Eine wichtige Erkenntnis des Religionsmonitors lautet, dass Menschen, die regelmäßig Kontakt zu Angehörigen anderer Religionen haben, religiöse Vielfalt und den Islam seltener als Bedrohung empfinden. In dieser Gruppe betrachten 46 Prozent den Islam sogar als eine Bereicherung. Unter den Personen, die kaum persönlichen Kontakt zu anderen Religionen haben, sehen dagegen 64 Prozent im Islam eine Bedrohung. „Nicht nur die Studien, auch die alltägliche Erfahrung zeigen: Im konkreten Alltag gelingt das Zusammenleben von Menschen unterschiedlicher Religionen meist gut“, betont El-Menouar. „Genau an diesem Punkt können Praxisprojekte ansetzen und den Austausch und die persönliche Begegnung gezielt fördern. So können gegenseitige Vorurteile abgebaut, Vertrauen gestärkt und ein gelingendes Miteinander gestaltet werden. Hier sind besonders die Kommunen gefordert, Räume für Begegnung und Austausch zu schaffen.“ Beispielsweise ließe sich bereits in Kita und Schule ansetzen, um Kinder – unabhängig von konfessionellen Grenzen – über Religion und religiöse Vielfalt zu unterrichten. Auf diese Weise könnten sich Kinder über Gemeinsamkeiten und Unterschiede ihrer verschiedenen religiösen Prägungen austauschen und voneinander lernen. „Unsere Befragungen zeigen, wie viele Werte geteilt werden, wie zum Beispiel demokratische Grundwerte und der Wunsch nach einem toleranten Miteinander. Genau dies ist eine wichtige Basis, um sich über Religionsgrenzen hinweg auszutauschen“, sagt die Religions-Expertin El-Menouar.  

Zusatzinformationen

Der Religionsmonitor der Bertelsmann Stiftung untersucht regelmäßig international vergleichend die Bedeutung von Religion für den gesellschaftlichen Zusammenhalt. Er basiert auf repräsentativen Bevölkerungsumfragen. Im Auftrag der Bertelsmann Stiftung hat Professor Gert Pickel von der Universität Leipzig anhand dieser Daten die Rolle von religiöser Vielfalt für die politische Kultur von Demokratien analysiert.  

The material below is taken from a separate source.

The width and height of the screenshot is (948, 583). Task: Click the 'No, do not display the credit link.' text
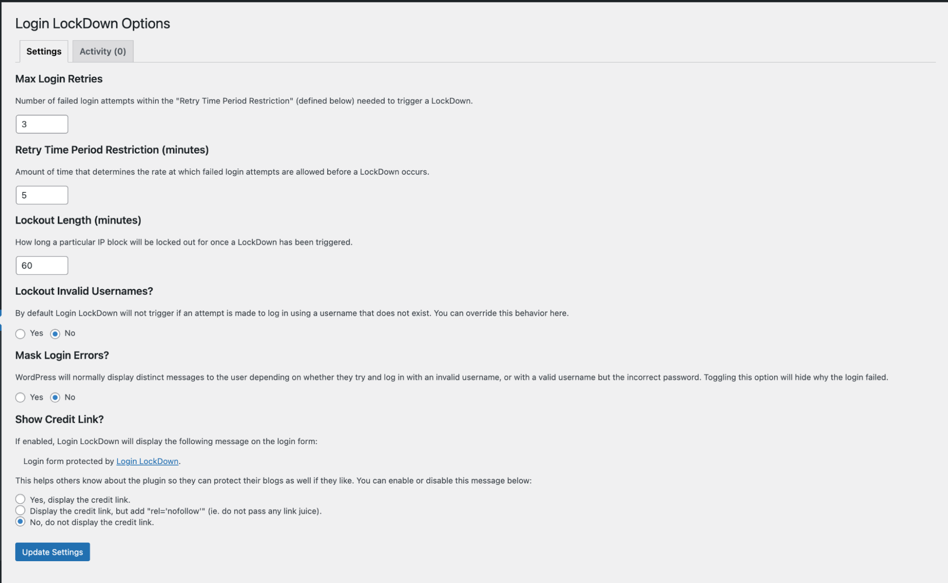[x=92, y=522]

Die Ergebnisse der Studie basieren auf den Daten des Religionsmonitors 2017 sowie der Nacherhebung 2019. Der Religionsmonitor 2017 enthält jeweils repräsentative Daten für Deutschland (rund 1.500 Befragte) sowie Österreich, Schweiz, Frankreich, Vereinigtes Königreich und Türkei (jeweils etwa 1.000 Befragte). Zusätzliche Sonderbefragungen der muslimischen Bevölkerung in diesen Ländern lieferten (ohne Berücksichtigung der jüngeren Fluchtmigration seit 2010) präzisere Aussagen über die größte religiöse Minderheit in Europa (rund 1.000 Befragte in Deutschland und jeweils etwa 500 in den übrigen Ländern).  

Im Rahmen der Nacherhebung des Religionsmonitors 2019 hat das infas Institut für angewandte Sozialwissenschaft in Bonn rund 1.000 Personen repräsentativ für Deutschland befragt. Die Sonderauswertung „Weltanschauliche Vielfalt und Demokratie. Wie sich religiöse Pluralität auf die politische Kultur auswirkt“ ist die vierte Veröffentlichung einer Publikationsreihe zum Religionsmonitor.